David Patten has not been a Redskin for all that long but already he's been having an influence on teammates. Wide receiver Taylor Jacobs had this to say about Patten: "David definitely has a positive outlook. He's coming from a championship team. He actually said to me that he won't let the Redskins fail this year."
Patten, the 5-10, 190-pound ninth-year player out of Western Carolina, was a key member of the New England Patriots' Super Bowl runs of 2001, 2003 and last season. He also gained playoff experience with the New York Giants in 1997.
So far this season, Patten has four receptions for 31 yards. In the Week 2 game against Dallas, he struggled through cramps and was sidelined for parts of the second half.

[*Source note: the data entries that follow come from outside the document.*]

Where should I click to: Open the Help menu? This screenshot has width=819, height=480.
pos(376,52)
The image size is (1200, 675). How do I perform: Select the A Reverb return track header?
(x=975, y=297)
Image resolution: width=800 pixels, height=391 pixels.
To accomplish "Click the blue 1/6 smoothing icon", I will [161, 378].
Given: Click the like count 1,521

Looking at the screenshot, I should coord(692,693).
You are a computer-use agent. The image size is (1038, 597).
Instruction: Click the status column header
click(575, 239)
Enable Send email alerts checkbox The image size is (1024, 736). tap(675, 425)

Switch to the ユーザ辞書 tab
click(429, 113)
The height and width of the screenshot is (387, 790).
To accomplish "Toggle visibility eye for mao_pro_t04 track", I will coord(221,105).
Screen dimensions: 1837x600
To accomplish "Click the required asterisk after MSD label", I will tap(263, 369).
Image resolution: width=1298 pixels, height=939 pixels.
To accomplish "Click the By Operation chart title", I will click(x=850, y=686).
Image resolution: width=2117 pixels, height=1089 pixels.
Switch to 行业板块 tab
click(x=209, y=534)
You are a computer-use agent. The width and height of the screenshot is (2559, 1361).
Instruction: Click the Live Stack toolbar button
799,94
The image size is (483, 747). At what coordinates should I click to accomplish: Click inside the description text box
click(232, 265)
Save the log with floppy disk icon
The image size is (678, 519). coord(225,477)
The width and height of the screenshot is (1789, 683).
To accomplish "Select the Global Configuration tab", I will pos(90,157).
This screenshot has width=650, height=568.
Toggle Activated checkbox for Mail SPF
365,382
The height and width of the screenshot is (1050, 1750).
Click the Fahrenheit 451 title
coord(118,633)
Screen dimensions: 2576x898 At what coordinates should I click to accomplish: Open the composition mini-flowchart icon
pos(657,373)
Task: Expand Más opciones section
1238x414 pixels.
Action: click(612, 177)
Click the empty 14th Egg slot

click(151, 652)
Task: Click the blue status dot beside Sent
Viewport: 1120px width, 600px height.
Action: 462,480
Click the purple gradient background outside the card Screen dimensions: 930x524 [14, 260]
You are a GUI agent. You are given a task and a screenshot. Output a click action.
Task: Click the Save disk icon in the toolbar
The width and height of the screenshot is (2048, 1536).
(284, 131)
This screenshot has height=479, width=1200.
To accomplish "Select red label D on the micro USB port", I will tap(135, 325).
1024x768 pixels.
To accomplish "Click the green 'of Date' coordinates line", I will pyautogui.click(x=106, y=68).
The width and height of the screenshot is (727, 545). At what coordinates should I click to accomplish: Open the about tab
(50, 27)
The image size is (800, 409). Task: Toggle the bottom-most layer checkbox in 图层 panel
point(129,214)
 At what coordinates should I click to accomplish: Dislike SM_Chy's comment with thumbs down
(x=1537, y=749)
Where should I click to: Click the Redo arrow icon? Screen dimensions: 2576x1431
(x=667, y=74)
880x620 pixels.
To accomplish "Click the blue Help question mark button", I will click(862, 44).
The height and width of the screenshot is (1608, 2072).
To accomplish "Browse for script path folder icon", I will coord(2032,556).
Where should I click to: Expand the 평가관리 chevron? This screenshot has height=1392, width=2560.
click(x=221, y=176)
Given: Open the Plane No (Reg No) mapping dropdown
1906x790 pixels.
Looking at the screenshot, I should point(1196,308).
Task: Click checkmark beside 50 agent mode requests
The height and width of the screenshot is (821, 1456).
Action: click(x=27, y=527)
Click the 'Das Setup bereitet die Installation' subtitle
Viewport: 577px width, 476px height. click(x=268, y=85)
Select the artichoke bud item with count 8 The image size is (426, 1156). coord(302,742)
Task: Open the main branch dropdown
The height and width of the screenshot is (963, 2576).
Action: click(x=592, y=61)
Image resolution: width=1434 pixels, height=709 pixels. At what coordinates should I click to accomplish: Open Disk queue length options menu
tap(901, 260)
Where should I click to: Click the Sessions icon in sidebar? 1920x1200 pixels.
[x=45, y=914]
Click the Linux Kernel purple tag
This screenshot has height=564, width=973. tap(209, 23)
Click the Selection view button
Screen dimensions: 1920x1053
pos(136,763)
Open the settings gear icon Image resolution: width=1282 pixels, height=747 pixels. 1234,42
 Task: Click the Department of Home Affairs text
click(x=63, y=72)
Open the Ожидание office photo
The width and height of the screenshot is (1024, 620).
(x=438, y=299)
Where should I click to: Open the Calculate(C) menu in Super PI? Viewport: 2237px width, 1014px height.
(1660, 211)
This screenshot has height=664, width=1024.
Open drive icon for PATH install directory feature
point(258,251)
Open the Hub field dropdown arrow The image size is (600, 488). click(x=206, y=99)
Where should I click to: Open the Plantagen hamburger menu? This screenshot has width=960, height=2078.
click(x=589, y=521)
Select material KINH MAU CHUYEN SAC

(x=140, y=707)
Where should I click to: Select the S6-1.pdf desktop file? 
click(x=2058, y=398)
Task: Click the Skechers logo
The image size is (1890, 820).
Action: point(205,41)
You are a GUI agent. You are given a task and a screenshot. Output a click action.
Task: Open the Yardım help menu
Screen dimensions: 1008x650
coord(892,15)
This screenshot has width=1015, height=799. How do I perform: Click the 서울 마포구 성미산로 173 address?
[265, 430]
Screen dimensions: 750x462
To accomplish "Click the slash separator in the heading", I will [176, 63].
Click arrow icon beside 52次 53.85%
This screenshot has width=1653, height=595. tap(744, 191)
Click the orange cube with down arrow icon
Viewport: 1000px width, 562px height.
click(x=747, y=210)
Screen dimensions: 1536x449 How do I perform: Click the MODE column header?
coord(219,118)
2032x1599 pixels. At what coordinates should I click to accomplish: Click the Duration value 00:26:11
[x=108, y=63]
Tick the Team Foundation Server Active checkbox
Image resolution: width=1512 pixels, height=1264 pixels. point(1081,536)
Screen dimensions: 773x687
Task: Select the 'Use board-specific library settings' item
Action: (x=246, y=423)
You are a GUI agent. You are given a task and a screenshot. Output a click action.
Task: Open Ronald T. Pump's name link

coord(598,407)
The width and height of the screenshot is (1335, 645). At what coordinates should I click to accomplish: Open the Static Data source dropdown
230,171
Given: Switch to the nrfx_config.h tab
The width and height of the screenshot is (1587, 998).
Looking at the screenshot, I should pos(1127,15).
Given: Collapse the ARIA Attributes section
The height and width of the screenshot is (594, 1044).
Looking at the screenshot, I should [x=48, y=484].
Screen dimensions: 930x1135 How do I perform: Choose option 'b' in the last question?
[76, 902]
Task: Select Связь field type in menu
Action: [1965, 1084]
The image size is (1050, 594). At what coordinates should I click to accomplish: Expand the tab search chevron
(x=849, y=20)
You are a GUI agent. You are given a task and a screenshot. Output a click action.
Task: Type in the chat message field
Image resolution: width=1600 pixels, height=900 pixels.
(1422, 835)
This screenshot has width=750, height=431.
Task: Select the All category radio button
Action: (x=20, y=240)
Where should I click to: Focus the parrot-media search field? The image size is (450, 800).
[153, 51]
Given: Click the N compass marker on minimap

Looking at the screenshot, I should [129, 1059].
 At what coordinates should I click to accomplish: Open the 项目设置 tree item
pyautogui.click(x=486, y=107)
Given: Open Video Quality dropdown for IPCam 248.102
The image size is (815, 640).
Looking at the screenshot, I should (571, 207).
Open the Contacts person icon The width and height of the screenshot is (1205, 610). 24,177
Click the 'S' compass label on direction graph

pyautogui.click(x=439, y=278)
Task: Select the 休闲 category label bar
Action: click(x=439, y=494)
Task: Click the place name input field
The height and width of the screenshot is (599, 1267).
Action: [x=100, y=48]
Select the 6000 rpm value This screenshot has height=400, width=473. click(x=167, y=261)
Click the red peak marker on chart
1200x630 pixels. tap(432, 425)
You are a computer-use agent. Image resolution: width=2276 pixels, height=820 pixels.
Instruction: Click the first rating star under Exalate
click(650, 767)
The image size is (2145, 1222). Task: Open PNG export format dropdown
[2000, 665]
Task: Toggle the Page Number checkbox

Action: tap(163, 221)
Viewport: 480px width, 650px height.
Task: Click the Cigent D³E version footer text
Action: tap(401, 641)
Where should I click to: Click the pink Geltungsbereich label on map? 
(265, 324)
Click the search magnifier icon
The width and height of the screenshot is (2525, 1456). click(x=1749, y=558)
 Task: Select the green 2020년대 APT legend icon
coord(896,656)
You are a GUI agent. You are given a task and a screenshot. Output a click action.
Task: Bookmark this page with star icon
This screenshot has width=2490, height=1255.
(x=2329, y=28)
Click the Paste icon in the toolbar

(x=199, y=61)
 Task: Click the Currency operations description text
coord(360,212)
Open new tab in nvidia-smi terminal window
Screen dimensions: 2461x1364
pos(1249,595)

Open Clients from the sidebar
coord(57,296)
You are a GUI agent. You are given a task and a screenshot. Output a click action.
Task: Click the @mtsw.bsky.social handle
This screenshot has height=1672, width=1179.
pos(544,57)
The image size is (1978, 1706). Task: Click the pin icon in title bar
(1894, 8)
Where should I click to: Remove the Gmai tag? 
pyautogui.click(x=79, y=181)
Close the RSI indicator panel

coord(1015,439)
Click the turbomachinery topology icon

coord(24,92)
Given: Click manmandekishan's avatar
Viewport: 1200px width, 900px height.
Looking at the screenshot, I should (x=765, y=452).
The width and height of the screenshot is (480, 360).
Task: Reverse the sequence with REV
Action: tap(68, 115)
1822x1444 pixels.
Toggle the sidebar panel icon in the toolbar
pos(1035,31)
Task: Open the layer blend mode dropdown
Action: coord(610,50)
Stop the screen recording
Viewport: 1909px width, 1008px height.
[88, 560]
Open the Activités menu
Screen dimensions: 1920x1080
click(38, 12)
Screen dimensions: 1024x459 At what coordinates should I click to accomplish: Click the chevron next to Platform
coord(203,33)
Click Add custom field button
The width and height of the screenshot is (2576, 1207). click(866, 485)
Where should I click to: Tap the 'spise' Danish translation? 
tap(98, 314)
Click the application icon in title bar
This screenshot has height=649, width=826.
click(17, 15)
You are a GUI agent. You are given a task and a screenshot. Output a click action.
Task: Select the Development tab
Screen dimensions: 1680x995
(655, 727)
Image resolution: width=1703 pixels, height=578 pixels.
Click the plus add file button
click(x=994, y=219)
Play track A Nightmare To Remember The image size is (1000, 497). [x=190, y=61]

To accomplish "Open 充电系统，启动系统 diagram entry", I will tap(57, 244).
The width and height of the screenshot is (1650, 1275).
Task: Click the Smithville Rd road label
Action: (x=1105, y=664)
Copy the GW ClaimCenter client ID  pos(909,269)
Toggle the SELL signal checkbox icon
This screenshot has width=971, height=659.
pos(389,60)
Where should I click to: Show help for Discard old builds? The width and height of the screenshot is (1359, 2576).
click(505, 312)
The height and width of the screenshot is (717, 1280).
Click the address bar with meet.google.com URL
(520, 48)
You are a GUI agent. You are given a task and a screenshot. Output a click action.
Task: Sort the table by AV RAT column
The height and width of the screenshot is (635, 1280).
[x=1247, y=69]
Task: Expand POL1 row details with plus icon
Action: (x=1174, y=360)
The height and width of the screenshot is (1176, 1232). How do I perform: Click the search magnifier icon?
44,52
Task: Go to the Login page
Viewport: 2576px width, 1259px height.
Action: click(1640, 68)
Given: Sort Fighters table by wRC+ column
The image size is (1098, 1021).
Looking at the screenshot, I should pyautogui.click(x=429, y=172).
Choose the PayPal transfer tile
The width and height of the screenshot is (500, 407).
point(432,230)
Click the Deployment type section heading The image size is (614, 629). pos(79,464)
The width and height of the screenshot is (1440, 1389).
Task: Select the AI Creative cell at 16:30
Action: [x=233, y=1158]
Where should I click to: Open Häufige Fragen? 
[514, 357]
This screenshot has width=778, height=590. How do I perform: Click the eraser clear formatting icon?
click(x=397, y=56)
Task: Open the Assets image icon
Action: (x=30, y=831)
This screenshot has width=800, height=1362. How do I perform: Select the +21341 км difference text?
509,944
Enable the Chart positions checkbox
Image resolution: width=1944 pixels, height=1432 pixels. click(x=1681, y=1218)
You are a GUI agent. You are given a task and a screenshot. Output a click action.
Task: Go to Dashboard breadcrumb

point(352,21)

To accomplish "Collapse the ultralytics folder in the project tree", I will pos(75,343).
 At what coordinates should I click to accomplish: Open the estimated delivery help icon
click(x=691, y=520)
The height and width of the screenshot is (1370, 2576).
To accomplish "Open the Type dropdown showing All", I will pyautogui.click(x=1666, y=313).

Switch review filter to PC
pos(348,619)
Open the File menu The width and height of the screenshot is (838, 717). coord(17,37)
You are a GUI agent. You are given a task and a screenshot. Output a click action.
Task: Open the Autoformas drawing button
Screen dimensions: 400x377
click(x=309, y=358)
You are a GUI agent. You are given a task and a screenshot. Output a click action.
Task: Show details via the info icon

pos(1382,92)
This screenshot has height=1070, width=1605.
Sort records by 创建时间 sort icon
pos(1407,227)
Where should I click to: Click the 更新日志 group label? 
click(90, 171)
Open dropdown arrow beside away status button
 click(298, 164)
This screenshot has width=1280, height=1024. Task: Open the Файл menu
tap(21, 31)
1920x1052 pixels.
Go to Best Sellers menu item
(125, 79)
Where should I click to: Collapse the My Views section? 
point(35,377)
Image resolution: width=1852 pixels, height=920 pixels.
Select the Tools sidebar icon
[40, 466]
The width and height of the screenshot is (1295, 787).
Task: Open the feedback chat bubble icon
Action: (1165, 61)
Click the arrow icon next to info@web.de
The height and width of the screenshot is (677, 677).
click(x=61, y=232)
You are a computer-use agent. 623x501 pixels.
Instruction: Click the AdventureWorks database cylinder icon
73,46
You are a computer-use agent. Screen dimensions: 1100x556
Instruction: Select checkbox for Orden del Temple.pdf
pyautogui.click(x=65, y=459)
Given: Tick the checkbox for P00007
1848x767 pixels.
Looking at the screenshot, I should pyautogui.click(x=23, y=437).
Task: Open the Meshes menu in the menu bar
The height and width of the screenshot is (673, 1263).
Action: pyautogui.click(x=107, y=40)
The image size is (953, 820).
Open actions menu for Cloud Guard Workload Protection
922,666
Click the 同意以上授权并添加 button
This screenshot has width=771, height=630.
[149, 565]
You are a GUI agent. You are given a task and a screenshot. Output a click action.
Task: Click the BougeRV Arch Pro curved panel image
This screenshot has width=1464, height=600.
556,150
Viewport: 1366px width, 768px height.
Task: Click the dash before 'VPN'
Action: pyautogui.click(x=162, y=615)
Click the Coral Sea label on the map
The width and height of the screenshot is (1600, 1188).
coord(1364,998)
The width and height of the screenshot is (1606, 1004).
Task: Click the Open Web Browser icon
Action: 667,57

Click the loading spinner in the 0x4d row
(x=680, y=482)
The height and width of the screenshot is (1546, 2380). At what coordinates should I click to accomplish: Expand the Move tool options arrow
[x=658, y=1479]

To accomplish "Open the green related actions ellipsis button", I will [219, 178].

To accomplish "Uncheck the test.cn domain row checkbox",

The veteran leadership that Patten, who joined the Redskins in early March, is able to bring to Washington cannot be undervalued.
Patten may rank as the Redskins' top off-season addition in terms of what he can do on and off the field.
Said head coach Joe Gibbs: "One thing David brings to this team is the kind of person he is. He's a leader. When we signed him, he came in and had a little talk with me. It was one of the most emotional things I've been through with a player. He was so appreciative.
A year ago, as the Redskins' offense struggled through a 6-10 season, stretching the field and making an occasional big play via the passing game, was, in large measure, missing. That's why Patten, along with Santana Moss, is such a key find.
Patten is coming off of a season in which he caught 44 passes for 800 yards and seven touchdowns. One of his touchdowns covered 48 yards. Patten averaged 18.2 yards per catch.
Among AFC receivers with at least 40 catches last year, Ashley Lelie of Denver led the conference with a 20.1-yard average per catch. Moss and Patten were next, with Moss averaging 18.6 yards per catch.
Moss is off to a strong start, with nine catches for 255 yards, a 28.3-yards per catch average, and two touchdowns.
Patten knows his time will come.
"What Santana and I bring to the table is speed, the ability to make plays down the field," Patten said. "But then we can also catch the short passes and then turn them up-field and make something happen. We know a lot is expected of us. We know all eyes are on us. It's not about myself, it's not about Santana, it's about our core."
Patten spent the last four seasons in a New England Patriots passing offense that went out of its way to spread the ball around. Quarterback Tom Brady in recent years has taken on that egalitarian approach toward receivers Patten, Troy Brown, David Givens and Deion Branch.
"In New England, we had a lot of unselfish guys," Patten said. "If you caught 10 balls, that's wonderful. But if you caught one ball, you should have the same excitement about being happy for your teammates."
With that as backdrop, Patten arrives in Washington with that same team-first attitude and demand for respect. He has started 58 of 112 games with 236 catches for 3,519 yards and 20 touchdowns, for New England (2001-04), Cleveland (2000) and the Giants (1997-99).
In terms of making a name for himself across the league, Patten jumped out in 2001. That year, he became the first player in Patriots' franchise history and only the sixth player in the NFL since 1960 to record a touchdown pass, touchdown reception and rush for a touchdown in one game. That occurred in an Oct. 21 in a 38-17 New England win over Indianapolis.
During that same game, he was also on the receiving end of the longest play in Patriots history when he caught a 91-yard touchdown pass from Brady.
Patten's three Super Bowl rings give him instant credibility in the locker room. He admits that he expects to be a leader on and off the field.
"You lead by example," Patten said. "This is what I bring to the table. I'm going to work to hard day-in and day-out."